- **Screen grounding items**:
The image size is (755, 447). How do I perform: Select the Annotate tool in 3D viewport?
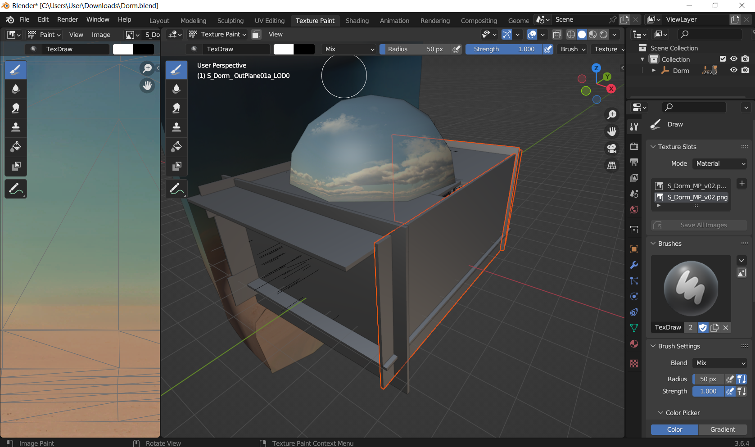(176, 189)

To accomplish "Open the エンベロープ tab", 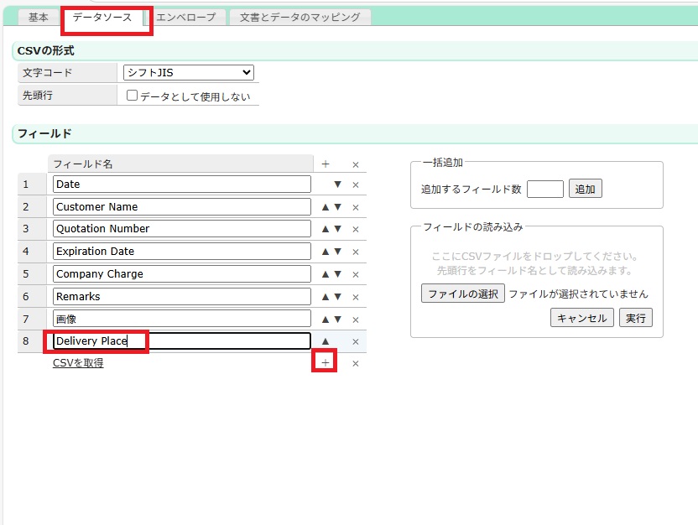I will pos(185,18).
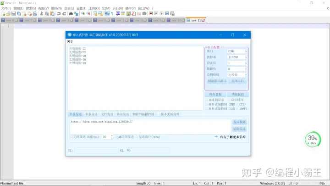This screenshot has height=186, width=330.
Task: Click the Start Recording macro icon
Action: pyautogui.click(x=150, y=14)
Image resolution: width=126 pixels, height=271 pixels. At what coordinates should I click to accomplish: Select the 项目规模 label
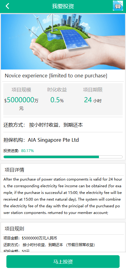pyautogui.click(x=21, y=90)
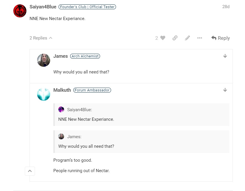
Task: Like Saiyan4Blue's post with the heart icon
Action: (x=163, y=38)
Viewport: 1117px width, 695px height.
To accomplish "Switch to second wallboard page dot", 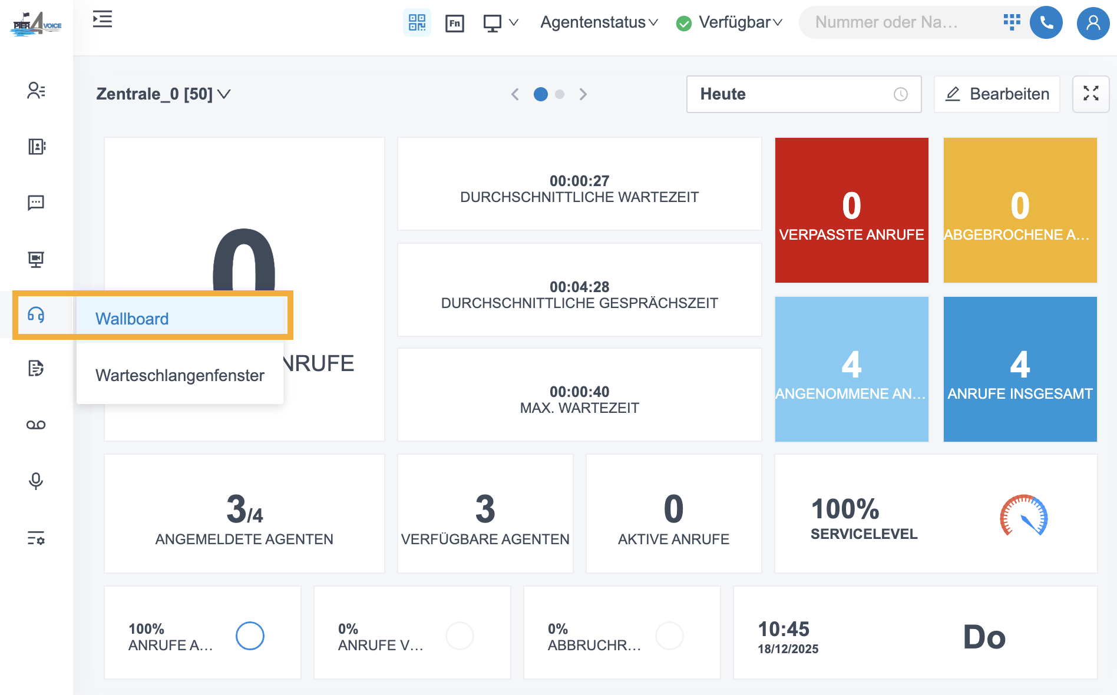I will coord(560,94).
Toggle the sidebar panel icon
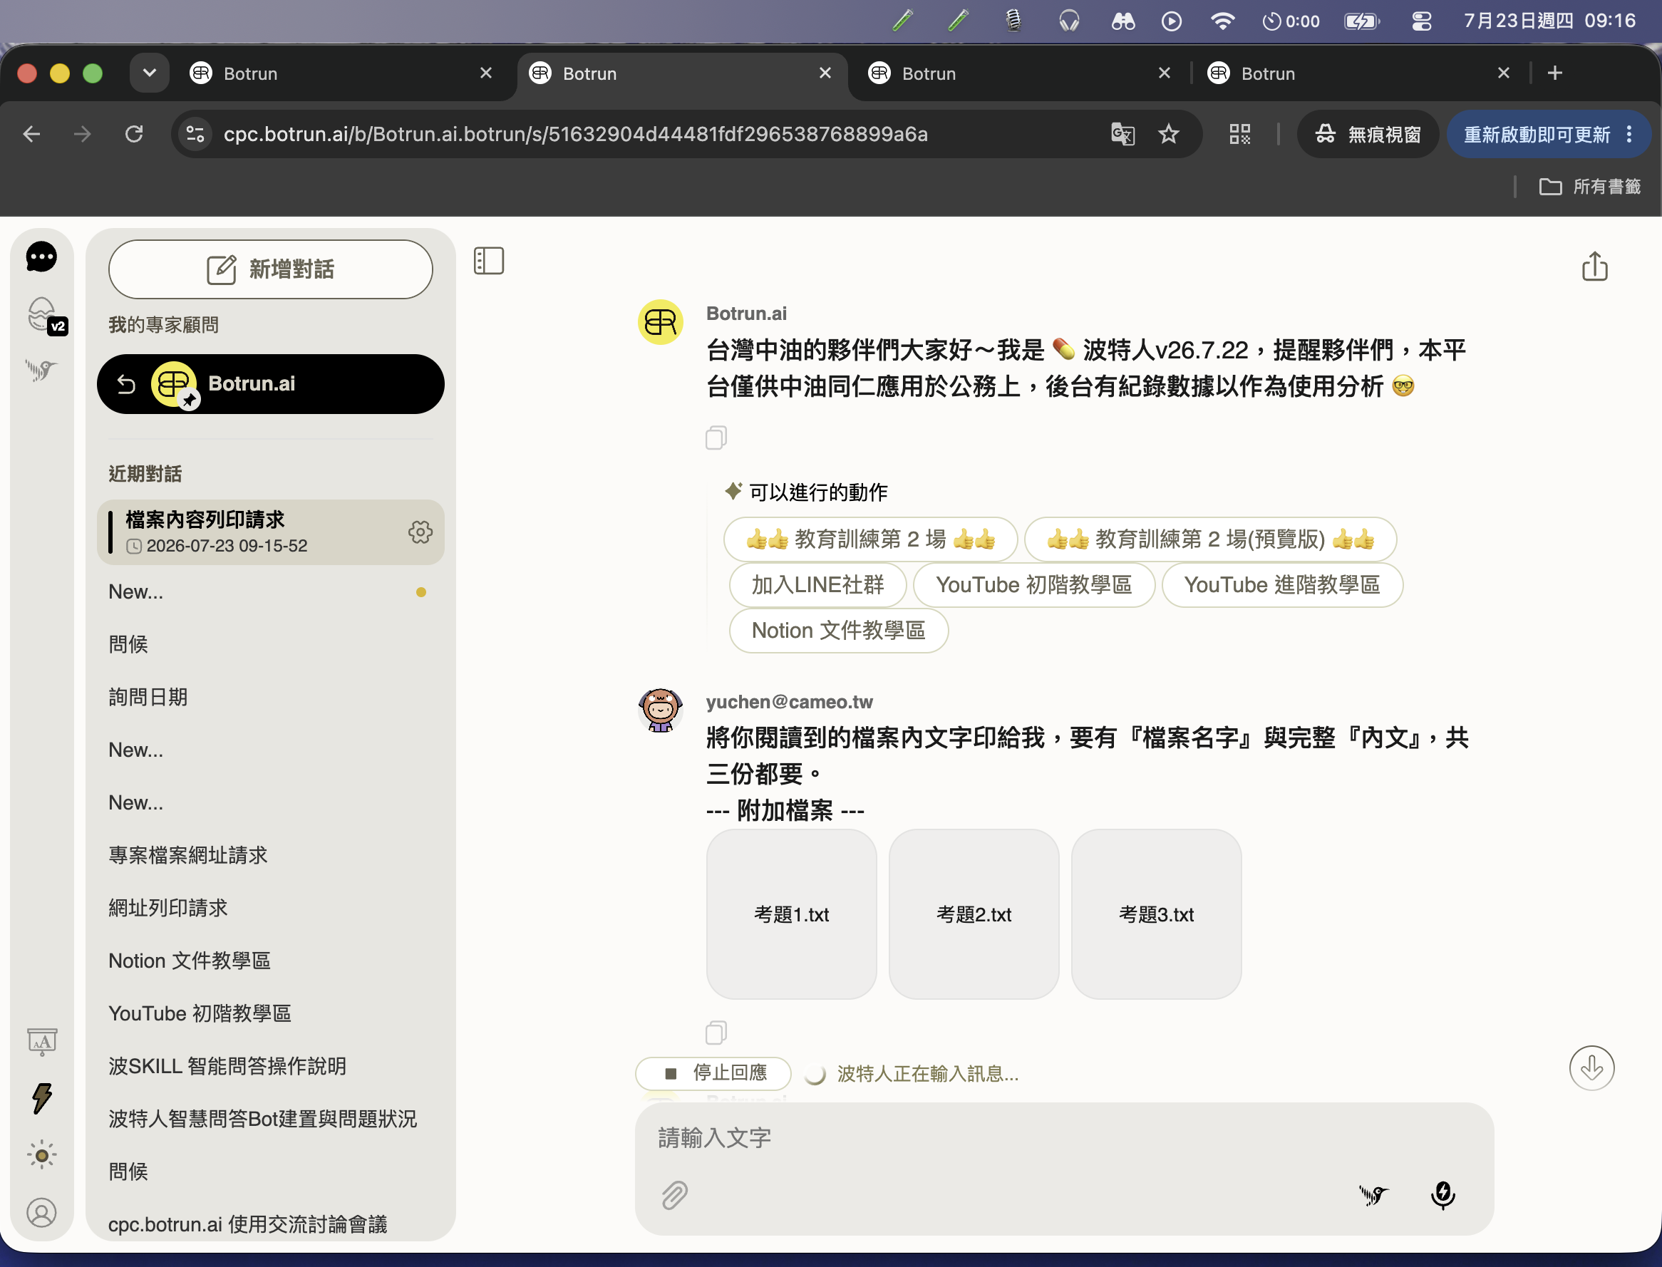 pyautogui.click(x=489, y=261)
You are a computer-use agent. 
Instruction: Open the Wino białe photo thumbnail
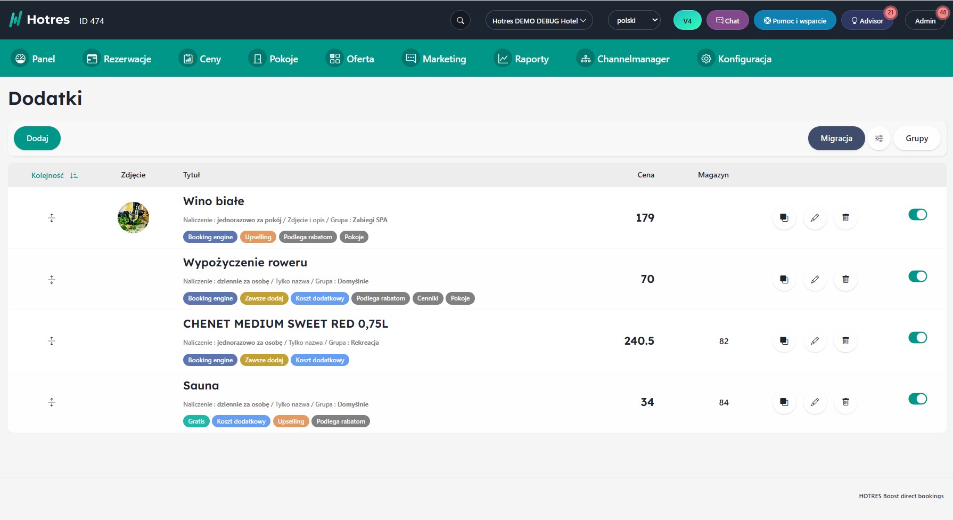(x=133, y=218)
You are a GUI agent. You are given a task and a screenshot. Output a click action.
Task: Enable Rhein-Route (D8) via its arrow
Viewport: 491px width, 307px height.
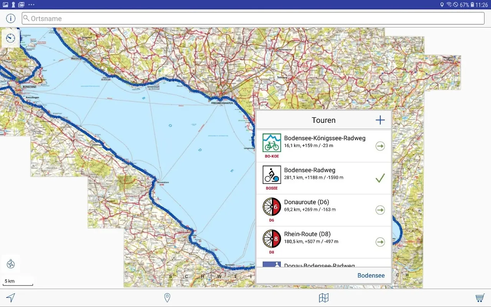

- **Goal**: Copy out the lines from the one containing "Toggle the sidebar panel icon" through the end of the items, leaving the pictures out of your answer.

- **Answer to the problem**:
Toggle the sidebar panel icon
 pyautogui.click(x=489, y=261)
You are a computer-use agent. 
Instruction: Open the Wino białe photo thumbnail
(x=133, y=218)
You are a GUI agent. You are given a task and a screenshot. Output a click action.
Task: Enable Rhein-Route (D8) via its arrow
Viewport: 491px width, 307px height.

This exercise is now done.